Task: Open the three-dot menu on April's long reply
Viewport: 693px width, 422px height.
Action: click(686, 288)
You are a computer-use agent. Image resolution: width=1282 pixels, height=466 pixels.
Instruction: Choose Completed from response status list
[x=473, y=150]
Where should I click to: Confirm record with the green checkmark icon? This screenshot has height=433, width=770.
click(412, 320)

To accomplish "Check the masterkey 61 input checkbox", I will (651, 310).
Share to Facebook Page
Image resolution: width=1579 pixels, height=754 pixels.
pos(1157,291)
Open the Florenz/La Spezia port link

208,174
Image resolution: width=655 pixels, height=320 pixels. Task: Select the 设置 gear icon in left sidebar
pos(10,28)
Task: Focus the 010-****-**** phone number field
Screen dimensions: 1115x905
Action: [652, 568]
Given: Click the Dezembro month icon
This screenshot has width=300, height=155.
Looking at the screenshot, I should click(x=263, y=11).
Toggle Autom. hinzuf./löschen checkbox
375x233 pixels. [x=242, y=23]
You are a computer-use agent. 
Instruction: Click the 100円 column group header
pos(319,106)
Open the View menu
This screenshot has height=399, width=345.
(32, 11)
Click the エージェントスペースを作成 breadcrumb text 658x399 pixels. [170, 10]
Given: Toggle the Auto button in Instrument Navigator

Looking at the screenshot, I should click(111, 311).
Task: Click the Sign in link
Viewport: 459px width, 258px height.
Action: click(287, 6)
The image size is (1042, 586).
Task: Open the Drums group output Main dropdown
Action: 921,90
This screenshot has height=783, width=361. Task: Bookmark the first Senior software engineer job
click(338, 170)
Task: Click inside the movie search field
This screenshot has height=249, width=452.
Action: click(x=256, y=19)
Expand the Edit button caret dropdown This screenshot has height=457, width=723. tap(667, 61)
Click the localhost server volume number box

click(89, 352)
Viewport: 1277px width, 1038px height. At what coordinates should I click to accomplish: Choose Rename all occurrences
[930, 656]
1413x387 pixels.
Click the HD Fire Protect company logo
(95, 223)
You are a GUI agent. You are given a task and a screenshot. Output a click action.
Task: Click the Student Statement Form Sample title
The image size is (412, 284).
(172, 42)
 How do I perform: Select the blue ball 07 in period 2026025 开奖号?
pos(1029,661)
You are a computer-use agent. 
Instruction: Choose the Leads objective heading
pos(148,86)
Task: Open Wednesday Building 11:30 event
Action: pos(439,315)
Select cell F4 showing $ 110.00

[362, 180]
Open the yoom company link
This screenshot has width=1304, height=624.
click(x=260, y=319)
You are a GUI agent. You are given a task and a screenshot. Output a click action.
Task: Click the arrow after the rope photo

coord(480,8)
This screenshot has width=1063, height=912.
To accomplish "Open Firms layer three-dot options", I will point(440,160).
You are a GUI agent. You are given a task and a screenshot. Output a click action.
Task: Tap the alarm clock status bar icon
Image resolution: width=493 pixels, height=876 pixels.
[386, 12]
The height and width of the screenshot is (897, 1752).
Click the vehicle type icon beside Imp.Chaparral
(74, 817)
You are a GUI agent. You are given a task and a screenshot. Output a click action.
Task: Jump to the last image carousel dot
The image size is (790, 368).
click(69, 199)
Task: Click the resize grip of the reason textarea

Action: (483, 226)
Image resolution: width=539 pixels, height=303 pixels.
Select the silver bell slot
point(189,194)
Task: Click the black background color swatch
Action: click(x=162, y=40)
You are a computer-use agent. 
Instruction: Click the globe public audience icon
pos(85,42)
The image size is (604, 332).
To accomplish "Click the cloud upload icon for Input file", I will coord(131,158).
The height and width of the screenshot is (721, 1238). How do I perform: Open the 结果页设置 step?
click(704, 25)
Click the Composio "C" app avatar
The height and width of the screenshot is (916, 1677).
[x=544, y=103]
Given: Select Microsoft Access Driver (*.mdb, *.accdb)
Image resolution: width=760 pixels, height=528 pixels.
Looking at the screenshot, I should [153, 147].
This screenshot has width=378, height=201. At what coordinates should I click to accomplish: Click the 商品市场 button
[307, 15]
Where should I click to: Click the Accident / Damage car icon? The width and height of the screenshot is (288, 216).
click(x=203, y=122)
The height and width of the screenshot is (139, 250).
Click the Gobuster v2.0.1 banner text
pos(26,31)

Exercise directions -
Compute the number of lines in the records that contain the string "three", and return that number alone.

Your solution -
2